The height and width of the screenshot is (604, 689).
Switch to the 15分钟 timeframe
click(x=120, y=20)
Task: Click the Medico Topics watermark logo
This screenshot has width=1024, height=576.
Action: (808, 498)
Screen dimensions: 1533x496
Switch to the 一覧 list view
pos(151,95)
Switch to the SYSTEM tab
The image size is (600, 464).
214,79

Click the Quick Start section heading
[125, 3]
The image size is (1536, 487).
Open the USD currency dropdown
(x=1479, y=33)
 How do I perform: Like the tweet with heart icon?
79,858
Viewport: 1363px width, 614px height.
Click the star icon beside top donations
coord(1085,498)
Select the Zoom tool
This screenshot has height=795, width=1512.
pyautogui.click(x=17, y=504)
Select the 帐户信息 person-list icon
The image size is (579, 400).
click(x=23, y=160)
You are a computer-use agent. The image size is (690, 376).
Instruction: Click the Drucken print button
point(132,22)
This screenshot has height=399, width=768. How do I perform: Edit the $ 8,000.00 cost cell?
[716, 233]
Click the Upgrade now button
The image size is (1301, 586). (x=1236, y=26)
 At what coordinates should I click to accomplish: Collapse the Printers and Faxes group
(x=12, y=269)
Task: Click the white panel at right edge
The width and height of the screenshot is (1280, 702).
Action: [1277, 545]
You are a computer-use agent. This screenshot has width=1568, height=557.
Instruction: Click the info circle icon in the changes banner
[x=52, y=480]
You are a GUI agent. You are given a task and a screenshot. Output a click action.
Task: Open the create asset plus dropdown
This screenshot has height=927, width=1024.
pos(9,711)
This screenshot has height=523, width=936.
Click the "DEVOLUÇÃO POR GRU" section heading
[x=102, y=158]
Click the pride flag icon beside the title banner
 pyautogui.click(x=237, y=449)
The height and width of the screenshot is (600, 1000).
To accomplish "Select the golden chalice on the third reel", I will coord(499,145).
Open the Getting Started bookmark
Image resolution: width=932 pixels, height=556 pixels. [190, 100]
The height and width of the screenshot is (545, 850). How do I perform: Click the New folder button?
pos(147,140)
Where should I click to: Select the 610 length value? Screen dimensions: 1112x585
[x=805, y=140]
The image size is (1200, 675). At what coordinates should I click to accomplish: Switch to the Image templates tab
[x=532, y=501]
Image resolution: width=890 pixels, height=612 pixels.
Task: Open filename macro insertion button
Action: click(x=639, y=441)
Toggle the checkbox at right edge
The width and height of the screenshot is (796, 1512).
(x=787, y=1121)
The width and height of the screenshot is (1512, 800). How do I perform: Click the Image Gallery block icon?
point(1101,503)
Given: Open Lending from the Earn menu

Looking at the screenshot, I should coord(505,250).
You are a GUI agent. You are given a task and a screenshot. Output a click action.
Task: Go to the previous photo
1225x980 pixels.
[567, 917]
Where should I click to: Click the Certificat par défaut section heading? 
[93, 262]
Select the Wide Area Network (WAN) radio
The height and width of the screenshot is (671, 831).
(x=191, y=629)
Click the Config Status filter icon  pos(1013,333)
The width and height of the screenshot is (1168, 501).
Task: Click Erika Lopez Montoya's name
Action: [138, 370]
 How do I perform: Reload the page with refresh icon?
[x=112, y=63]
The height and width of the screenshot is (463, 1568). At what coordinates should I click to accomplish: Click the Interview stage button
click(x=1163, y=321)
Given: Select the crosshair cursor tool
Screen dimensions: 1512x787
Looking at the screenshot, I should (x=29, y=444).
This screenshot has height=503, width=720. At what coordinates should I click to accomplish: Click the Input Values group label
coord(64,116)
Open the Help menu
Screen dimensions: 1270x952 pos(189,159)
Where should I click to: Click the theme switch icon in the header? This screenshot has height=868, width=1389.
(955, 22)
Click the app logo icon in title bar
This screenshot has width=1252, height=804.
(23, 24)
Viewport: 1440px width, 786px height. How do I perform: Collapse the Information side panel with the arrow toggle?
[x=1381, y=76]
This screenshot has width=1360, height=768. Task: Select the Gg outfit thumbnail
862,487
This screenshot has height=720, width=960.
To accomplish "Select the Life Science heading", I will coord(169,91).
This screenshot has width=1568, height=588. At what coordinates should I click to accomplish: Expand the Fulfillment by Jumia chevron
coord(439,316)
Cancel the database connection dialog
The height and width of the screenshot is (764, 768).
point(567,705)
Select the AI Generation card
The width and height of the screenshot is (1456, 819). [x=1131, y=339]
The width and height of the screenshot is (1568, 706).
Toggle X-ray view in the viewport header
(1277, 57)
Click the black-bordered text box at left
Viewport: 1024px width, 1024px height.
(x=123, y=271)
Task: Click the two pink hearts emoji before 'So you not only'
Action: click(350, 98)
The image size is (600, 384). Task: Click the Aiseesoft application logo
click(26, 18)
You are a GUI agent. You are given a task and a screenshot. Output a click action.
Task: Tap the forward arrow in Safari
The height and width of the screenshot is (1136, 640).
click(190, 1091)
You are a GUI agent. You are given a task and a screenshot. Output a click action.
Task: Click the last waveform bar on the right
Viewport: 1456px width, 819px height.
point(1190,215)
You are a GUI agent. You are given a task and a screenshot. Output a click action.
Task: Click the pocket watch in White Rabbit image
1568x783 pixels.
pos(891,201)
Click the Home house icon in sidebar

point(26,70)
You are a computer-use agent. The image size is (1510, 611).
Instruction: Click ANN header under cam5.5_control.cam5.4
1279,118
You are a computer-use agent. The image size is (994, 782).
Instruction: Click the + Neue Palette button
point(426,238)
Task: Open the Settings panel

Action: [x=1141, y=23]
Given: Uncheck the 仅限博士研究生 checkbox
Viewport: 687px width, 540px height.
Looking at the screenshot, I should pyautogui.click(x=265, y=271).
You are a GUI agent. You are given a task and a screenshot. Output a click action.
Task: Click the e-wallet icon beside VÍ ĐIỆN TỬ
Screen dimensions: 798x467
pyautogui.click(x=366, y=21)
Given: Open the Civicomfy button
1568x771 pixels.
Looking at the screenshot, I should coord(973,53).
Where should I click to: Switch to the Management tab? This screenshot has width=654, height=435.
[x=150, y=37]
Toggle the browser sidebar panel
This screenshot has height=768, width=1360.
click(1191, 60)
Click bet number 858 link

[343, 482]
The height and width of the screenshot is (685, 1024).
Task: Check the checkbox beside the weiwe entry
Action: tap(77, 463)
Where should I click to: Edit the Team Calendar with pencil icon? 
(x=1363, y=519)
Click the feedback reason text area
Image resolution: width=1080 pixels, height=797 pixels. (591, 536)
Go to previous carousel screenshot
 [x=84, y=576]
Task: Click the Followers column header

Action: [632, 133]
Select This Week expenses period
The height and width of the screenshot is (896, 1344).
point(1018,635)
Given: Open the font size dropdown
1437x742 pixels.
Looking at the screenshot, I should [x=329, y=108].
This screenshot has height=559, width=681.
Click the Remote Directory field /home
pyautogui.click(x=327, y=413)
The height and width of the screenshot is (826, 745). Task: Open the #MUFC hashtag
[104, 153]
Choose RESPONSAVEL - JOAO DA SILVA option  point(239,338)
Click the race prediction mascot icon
==============================
◆ **What you should do**:
Please reproduce all of the entries above exactly as they appear.

◆ **Written response**:
The height and width of the screenshot is (604, 689).
Switch to the 15分钟 timeframe
click(x=120, y=20)
Task: Click the Medico Topics watermark logo
This screenshot has width=1024, height=576.
Action: (808, 498)
Screen dimensions: 1533x496
Switch to the 一覧 list view
pos(151,95)
Switch to the SYSTEM tab
The image size is (600, 464).
214,79

Click the Quick Start section heading
[125, 3]
The image size is (1536, 487).
Open the USD currency dropdown
(x=1479, y=33)
 How do I perform: Like the tweet with heart icon?
79,858
Viewport: 1363px width, 614px height.
Click the star icon beside top donations
coord(1085,498)
Select the Zoom tool
This screenshot has height=795, width=1512.
pyautogui.click(x=17, y=504)
Select the 帐户信息 person-list icon
The image size is (579, 400).
click(x=23, y=160)
You are a computer-use agent. The image size is (690, 376).
Instruction: Click the Drucken print button
point(132,22)
This screenshot has height=399, width=768. How do I perform: Edit the $ 8,000.00 cost cell?
[716, 233]
Click the Upgrade now button
The image size is (1301, 586). (x=1236, y=26)
 At what coordinates should I click to accomplish: Collapse the Printers and Faxes group
(x=12, y=269)
Task: Click the white panel at right edge
The width and height of the screenshot is (1280, 702).
Action: [1277, 545]
You are a computer-use agent. This screenshot has width=1568, height=557.
Instruction: Click the info circle icon in the changes banner
[x=52, y=480]
You are a GUI agent. You are given a task and a screenshot. Output a click action.
Task: Open the create asset plus dropdown
This screenshot has height=927, width=1024.
pos(9,711)
This screenshot has height=523, width=936.
Click the "DEVOLUÇÃO POR GRU" section heading
[x=102, y=158]
Click the pride flag icon beside the title banner
 pyautogui.click(x=237, y=449)
The height and width of the screenshot is (600, 1000).
To accomplish "Select the golden chalice on the third reel", I will coord(499,145).
Open the Getting Started bookmark
Image resolution: width=932 pixels, height=556 pixels. [190, 100]
The height and width of the screenshot is (545, 850). How do I perform: Click the New folder button?
pos(147,140)
Where should I click to: Select the 610 length value? Screen dimensions: 1112x585
[x=805, y=140]
The image size is (1200, 675). At what coordinates should I click to accomplish: Switch to the Image templates tab
[x=532, y=501]
Image resolution: width=890 pixels, height=612 pixels.
Task: Open filename macro insertion button
Action: click(x=639, y=441)
Toggle the checkbox at right edge
The width and height of the screenshot is (796, 1512).
(x=787, y=1121)
The width and height of the screenshot is (1512, 800). How do I perform: Click the Image Gallery block icon?
point(1101,503)
Given: Open Lending from the Earn menu

Looking at the screenshot, I should coord(505,250).
You are a GUI agent. You are given a task and a screenshot. Output a click action.
Task: Go to the previous photo
1225x980 pixels.
[567, 917]
Where should I click to: Click the Certificat par défaut section heading? 
[93, 262]
Select the Wide Area Network (WAN) radio
The height and width of the screenshot is (671, 831).
(x=191, y=629)
Click the Config Status filter icon  pos(1013,333)
The width and height of the screenshot is (1168, 501).
Task: Click Erika Lopez Montoya's name
Action: [138, 370]
 How do I perform: Reload the page with refresh icon?
[x=112, y=63]
The height and width of the screenshot is (463, 1568). At what coordinates should I click to accomplish: Click the Interview stage button
click(x=1163, y=321)
Given: Select the crosshair cursor tool
Screen dimensions: 1512x787
Looking at the screenshot, I should (x=29, y=444).
This screenshot has height=503, width=720. At what coordinates should I click to accomplish: Click the Input Values group label
coord(64,116)
Open the Help menu
Screen dimensions: 1270x952 pos(189,159)
Where should I click to: Click the theme switch icon in the header? This screenshot has height=868, width=1389.
(955, 22)
Click the app logo icon in title bar
This screenshot has width=1252, height=804.
(23, 24)
Viewport: 1440px width, 786px height. How do I perform: Collapse the Information side panel with the arrow toggle?
[x=1381, y=76]
This screenshot has width=1360, height=768. Task: Select the Gg outfit thumbnail
862,487
This screenshot has height=720, width=960.
To accomplish "Select the Life Science heading", I will coord(169,91).
This screenshot has width=1568, height=588. At what coordinates should I click to accomplish: Expand the Fulfillment by Jumia chevron
coord(439,316)
Cancel the database connection dialog
The height and width of the screenshot is (764, 768).
point(567,705)
Select the AI Generation card
The width and height of the screenshot is (1456, 819). [x=1131, y=339]
The width and height of the screenshot is (1568, 706).
Toggle X-ray view in the viewport header
(1277, 57)
Click the black-bordered text box at left
Viewport: 1024px width, 1024px height.
(x=123, y=271)
Task: Click the two pink hearts emoji before 'So you not only'
Action: click(350, 98)
The image size is (600, 384). Task: Click the Aiseesoft application logo
click(26, 18)
You are a GUI agent. You are given a task and a screenshot. Output a click action.
Task: Tap the forward arrow in Safari
The height and width of the screenshot is (1136, 640).
click(190, 1091)
You are a GUI agent. You are given a task and a screenshot. Output a click action.
Task: Click the last waveform bar on the right
Viewport: 1456px width, 819px height.
point(1190,215)
You are a GUI agent. You are given a task and a screenshot. Output a click action.
Task: Click the pocket watch in White Rabbit image
1568x783 pixels.
pos(891,201)
Click the Home house icon in sidebar

point(26,70)
You are a computer-use agent. The image size is (1510, 611).
Instruction: Click ANN header under cam5.5_control.cam5.4
1279,118
You are a computer-use agent. The image size is (994, 782).
Instruction: Click the + Neue Palette button
point(426,238)
Task: Open the Settings panel

Action: [x=1141, y=23]
Given: Uncheck the 仅限博士研究生 checkbox
Viewport: 687px width, 540px height.
Looking at the screenshot, I should pyautogui.click(x=265, y=271).
You are a GUI agent. You are given a task and a screenshot. Output a click action.
Task: Click the e-wallet icon beside VÍ ĐIỆN TỬ
Screen dimensions: 798x467
pyautogui.click(x=366, y=21)
Given: Open the Civicomfy button
1568x771 pixels.
Looking at the screenshot, I should coord(973,53).
Where should I click to: Switch to the Management tab? This screenshot has width=654, height=435.
[x=150, y=37]
Toggle the browser sidebar panel
This screenshot has height=768, width=1360.
click(1191, 60)
Click bet number 858 link

[343, 482]
The height and width of the screenshot is (685, 1024).
Task: Check the checkbox beside the weiwe entry
Action: tap(77, 463)
Where should I click to: Edit the Team Calendar with pencil icon? 
(x=1363, y=519)
Click the feedback reason text area
Image resolution: width=1080 pixels, height=797 pixels. (591, 536)
Go to previous carousel screenshot
 [x=84, y=576]
Task: Click the Followers column header

Action: [632, 133]
Select This Week expenses period
The height and width of the screenshot is (896, 1344).
point(1018,635)
Given: Open the font size dropdown
1437x742 pixels.
Looking at the screenshot, I should [x=329, y=108].
This screenshot has height=559, width=681.
Click the Remote Directory field /home
pyautogui.click(x=327, y=413)
The height and width of the screenshot is (826, 745). Task: Open the #MUFC hashtag
[104, 153]
Choose RESPONSAVEL - JOAO DA SILVA option  point(239,338)
Click the race prediction mascot icon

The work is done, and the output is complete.